The BPAPS possesses sufficient validity and reliability for measuring barriers to physical activity in low-risk pregnant women who are able to safely engage in physical activity during pregnancy. The engagement and active involvement of pregnant women in this study proved key in evaluating the psychometric properties of the scale. Most of the participants were highly educated (60.33%), and from a self-reported “fairly favorable” socioeconomic status (50%) living in Ilam, which has a particular cultural and geographical context. Future research could usefully be conducted in alternate geographical locations among populations with broader socioeconomic status’ and educational levels. Should future research reveal that the further understanding of barriers to physical activities has an effect upon behavior, the BPAPS may also be useful to midwives in the clinical evaluation of physical activity during pregnancy and the impact of any interventions designed to increase it.

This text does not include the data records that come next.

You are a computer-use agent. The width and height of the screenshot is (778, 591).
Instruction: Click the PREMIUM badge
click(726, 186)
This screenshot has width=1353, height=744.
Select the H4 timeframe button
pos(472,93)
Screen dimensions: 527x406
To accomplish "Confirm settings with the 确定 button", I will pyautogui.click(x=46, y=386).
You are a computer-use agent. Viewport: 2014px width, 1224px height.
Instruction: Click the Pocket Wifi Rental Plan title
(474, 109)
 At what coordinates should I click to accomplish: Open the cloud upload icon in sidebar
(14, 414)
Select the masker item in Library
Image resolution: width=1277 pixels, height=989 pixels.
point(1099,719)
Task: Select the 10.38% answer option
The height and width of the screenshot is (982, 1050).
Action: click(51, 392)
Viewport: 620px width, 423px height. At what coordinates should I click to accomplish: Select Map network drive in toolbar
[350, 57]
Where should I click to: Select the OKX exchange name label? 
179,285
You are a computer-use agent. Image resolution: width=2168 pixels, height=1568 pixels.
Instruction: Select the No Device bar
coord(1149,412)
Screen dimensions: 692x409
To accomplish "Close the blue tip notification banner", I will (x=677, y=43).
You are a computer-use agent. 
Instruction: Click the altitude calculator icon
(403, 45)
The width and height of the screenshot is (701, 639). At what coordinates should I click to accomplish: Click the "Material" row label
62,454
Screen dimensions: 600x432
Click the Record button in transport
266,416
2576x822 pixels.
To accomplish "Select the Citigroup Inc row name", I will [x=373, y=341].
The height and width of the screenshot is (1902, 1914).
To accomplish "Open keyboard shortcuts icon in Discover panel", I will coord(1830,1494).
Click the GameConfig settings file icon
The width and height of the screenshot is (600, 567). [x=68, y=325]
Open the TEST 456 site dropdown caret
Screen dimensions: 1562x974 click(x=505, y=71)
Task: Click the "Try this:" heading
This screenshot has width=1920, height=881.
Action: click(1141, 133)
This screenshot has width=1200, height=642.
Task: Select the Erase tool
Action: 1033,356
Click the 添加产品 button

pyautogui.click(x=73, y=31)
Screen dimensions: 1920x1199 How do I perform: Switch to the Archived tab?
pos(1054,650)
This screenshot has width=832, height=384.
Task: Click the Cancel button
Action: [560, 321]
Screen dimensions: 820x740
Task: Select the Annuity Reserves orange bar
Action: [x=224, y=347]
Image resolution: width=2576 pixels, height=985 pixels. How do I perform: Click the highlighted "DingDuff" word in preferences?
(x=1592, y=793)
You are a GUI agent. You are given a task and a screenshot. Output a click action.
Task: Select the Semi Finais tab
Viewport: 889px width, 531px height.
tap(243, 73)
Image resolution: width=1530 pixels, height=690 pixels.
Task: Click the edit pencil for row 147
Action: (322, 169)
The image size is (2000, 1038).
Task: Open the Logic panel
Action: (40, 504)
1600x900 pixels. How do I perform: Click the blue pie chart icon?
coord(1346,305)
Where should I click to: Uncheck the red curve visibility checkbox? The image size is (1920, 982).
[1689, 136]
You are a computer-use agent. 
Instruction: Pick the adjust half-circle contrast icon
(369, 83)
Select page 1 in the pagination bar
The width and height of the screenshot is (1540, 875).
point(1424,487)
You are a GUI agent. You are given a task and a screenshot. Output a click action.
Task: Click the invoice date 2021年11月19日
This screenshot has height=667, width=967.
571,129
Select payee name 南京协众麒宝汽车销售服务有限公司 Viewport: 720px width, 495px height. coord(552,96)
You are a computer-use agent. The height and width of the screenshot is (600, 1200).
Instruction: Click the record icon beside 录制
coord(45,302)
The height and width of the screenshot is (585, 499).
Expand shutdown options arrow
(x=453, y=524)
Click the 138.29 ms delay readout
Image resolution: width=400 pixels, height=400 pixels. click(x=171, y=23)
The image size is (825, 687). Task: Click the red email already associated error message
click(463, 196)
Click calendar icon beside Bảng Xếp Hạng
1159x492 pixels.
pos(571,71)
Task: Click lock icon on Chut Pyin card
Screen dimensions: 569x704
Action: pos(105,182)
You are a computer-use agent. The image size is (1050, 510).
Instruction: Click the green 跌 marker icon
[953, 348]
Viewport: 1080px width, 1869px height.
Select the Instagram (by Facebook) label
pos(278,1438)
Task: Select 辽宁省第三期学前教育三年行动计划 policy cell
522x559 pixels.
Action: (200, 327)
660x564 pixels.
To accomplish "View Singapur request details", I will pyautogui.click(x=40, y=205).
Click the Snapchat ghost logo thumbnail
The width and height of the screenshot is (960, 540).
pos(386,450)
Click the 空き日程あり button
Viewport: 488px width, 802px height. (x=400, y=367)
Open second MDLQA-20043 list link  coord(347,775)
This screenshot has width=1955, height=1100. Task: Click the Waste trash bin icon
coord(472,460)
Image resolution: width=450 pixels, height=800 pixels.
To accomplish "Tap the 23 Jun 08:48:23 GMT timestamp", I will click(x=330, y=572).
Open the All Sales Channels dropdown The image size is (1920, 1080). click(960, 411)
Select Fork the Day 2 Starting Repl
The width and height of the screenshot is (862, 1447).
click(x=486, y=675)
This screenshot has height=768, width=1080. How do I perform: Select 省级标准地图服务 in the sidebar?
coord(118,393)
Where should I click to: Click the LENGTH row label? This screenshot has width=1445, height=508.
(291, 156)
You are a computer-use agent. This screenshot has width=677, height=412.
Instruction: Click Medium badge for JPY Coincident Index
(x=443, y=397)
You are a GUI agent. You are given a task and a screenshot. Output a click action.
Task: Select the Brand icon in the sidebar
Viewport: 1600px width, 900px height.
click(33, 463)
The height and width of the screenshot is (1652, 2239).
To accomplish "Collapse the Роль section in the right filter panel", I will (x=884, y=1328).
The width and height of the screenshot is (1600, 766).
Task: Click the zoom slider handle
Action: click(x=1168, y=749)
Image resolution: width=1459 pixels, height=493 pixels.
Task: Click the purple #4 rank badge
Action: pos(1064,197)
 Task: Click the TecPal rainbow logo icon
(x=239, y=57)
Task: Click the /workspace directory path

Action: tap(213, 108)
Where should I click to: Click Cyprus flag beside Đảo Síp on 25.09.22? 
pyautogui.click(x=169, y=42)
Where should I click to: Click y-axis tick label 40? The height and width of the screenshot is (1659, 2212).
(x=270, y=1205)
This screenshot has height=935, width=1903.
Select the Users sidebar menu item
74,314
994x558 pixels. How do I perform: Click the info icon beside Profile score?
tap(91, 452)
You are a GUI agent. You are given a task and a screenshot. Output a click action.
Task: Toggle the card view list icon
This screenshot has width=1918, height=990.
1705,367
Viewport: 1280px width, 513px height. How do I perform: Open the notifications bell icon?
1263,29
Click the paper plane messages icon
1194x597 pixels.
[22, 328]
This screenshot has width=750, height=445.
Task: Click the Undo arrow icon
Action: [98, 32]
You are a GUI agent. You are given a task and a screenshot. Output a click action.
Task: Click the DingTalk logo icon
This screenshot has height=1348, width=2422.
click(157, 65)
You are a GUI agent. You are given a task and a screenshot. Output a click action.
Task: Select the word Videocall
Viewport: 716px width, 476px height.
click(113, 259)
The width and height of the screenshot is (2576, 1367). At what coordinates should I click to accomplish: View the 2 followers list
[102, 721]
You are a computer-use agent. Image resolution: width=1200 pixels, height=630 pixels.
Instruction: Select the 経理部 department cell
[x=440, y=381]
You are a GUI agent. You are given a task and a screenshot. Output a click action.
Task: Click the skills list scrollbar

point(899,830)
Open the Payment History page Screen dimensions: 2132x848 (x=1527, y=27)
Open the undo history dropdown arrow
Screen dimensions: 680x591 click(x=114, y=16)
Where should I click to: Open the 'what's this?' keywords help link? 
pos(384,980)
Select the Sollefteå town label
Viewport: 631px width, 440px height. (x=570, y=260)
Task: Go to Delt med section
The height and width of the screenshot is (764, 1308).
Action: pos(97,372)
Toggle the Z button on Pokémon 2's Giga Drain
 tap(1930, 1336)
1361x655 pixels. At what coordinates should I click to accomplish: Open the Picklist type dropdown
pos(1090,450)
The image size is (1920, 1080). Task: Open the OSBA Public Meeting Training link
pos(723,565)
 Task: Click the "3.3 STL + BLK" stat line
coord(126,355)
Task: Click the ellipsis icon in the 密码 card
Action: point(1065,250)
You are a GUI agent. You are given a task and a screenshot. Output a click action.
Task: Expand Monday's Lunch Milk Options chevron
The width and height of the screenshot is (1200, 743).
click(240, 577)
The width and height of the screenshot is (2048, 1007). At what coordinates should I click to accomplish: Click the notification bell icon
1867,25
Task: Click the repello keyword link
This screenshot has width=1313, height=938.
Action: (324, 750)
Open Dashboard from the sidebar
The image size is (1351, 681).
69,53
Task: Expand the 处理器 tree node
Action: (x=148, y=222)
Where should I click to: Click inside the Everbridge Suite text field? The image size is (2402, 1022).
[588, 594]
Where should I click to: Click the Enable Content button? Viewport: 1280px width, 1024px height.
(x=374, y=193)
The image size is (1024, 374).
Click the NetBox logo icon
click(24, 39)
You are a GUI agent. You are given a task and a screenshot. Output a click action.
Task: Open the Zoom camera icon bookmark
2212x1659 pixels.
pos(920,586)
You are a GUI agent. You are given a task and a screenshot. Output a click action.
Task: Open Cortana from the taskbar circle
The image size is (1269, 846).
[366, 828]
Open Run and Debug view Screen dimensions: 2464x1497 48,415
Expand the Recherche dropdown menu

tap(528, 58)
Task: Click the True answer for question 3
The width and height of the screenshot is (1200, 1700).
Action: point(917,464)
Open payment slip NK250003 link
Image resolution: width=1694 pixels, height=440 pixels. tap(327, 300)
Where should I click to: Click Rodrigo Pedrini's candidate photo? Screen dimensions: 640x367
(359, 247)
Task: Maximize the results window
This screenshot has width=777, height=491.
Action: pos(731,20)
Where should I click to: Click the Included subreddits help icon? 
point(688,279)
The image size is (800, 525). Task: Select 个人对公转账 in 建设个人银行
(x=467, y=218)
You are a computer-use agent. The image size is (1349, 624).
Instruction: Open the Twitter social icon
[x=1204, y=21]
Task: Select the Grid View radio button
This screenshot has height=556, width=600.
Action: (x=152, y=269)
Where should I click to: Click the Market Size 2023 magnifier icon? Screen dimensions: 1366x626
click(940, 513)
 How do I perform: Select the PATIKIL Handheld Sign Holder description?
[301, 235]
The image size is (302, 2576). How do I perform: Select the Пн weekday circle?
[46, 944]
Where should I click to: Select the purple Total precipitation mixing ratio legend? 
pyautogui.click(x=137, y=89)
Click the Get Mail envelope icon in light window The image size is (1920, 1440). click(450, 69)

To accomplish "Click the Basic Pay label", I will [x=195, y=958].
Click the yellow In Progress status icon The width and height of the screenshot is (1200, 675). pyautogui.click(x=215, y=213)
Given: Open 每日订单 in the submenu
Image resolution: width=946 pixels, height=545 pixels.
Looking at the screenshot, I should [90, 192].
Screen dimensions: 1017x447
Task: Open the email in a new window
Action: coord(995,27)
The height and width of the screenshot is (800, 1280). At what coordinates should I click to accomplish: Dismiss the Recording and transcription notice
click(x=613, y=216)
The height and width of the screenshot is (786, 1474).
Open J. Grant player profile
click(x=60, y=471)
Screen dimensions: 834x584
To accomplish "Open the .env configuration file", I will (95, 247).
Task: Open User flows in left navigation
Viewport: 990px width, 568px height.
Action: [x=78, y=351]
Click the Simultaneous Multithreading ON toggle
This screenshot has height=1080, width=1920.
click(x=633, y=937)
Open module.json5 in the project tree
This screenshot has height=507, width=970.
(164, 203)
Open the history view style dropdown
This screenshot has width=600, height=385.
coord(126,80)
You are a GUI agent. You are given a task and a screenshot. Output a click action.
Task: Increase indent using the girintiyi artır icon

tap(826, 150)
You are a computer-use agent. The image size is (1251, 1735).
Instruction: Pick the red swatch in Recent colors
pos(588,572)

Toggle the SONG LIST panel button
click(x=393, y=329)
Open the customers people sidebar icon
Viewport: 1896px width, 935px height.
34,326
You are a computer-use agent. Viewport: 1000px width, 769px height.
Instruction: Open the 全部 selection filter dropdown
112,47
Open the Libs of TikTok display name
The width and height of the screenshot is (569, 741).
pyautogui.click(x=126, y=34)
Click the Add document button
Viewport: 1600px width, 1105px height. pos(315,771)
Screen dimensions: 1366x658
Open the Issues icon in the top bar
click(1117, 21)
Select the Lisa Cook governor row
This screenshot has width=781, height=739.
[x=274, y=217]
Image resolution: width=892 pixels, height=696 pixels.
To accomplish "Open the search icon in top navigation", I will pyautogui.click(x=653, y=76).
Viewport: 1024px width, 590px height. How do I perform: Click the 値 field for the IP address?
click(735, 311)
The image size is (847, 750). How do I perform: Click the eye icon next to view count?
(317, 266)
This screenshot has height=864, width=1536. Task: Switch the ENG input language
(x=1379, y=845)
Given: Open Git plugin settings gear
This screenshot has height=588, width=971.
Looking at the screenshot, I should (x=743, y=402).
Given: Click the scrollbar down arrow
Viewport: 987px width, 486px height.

Limitations of this study include a lack of qualitative interviews to provide context to the barriers faced by Iranian women. There is also a lack of generalizability to the instrument, as the items were adapted from studies conducted outside of Iran. Additionally, the scale was used only for assessment of women considered to be experiencing a clinically low risk pregnancy in a single setting. Moreover, only the translated version of the scale from Persian to English was employed here. Thus, future studies could usefully address such gaps in research to further explore the applicability of this tool in other contexts.

Conclusion

In conclusion, the BPAPS is a valid and reliable tool that can be used to assess the barriers to physical activity among Iranian pregnant women. The BPAPS consists of 4 factors that encompass pregnancy-related intrapersonal barriers, non-pregnancy related intrapersonal barriers, inter-personal barriers, and environmental barriers to provide a holistic assessment of the barriers to physical activity. It would be advantageous for future research to evaluate the usefulness of the BPAPS in other contexts.